Gmina in Lublin Voivodeship, Poland

Gmina Dzierzkowice is a rural gmina (administrative district) in Kraśnik County, Lublin Voivodeship, in eastern Poland. Its seat is Dzierzkowice, a location which is divided into several sołectwos.
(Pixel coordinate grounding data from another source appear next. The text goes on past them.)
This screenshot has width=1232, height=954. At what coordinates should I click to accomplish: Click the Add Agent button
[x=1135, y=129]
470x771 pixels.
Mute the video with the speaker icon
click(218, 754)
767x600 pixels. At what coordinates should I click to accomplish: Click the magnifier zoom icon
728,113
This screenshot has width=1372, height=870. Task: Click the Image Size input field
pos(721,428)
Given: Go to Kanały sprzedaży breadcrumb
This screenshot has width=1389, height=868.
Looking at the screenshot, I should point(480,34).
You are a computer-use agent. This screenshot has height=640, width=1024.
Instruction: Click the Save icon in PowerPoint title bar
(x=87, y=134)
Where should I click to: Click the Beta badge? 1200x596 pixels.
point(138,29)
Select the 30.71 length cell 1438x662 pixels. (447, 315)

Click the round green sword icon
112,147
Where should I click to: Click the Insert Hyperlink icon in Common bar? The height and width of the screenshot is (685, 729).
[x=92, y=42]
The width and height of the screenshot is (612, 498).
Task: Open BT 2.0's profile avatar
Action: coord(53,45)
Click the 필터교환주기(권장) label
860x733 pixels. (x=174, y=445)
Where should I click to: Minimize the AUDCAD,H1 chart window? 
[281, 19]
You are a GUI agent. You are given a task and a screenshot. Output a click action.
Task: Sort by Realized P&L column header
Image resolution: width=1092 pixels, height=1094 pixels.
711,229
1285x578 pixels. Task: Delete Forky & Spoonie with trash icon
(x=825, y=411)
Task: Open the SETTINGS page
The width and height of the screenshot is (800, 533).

The offices of the gmina are in fact in Terpentyna, which lies approximately 11 km north-west of Kraśnik and 47 km south-west of the regional capital Lublin.

The gmina covers an area of 86.81 km2, and as of 2006 its total population is 5,401 (5,414 in 2013).

==Villages==
Gmina Dzierzkowice contains the villages and settlements of Dębina, Dzierzkowice-Góry, Dzierzkowice-Podwody, Dzierzkowice-Rynek, Dzierzkowice-Wola, Dzierzkowice-Zastawie, Krzywie, Ludmiłówka, Sosnowa Wola, Terpentyna, Wyżnianka, Wyżnianka-Kolonia, Wyżnica and Wyżnica-Kolonia.

==Neighbouring gminas==
Gmina Dzierzkowice is bordered by the town of Kraśnik and by the gminas of Annopol, Gościeradów, Józefów nad Wisłą, Kraśnik, Trzydnik Duży and Urzędów.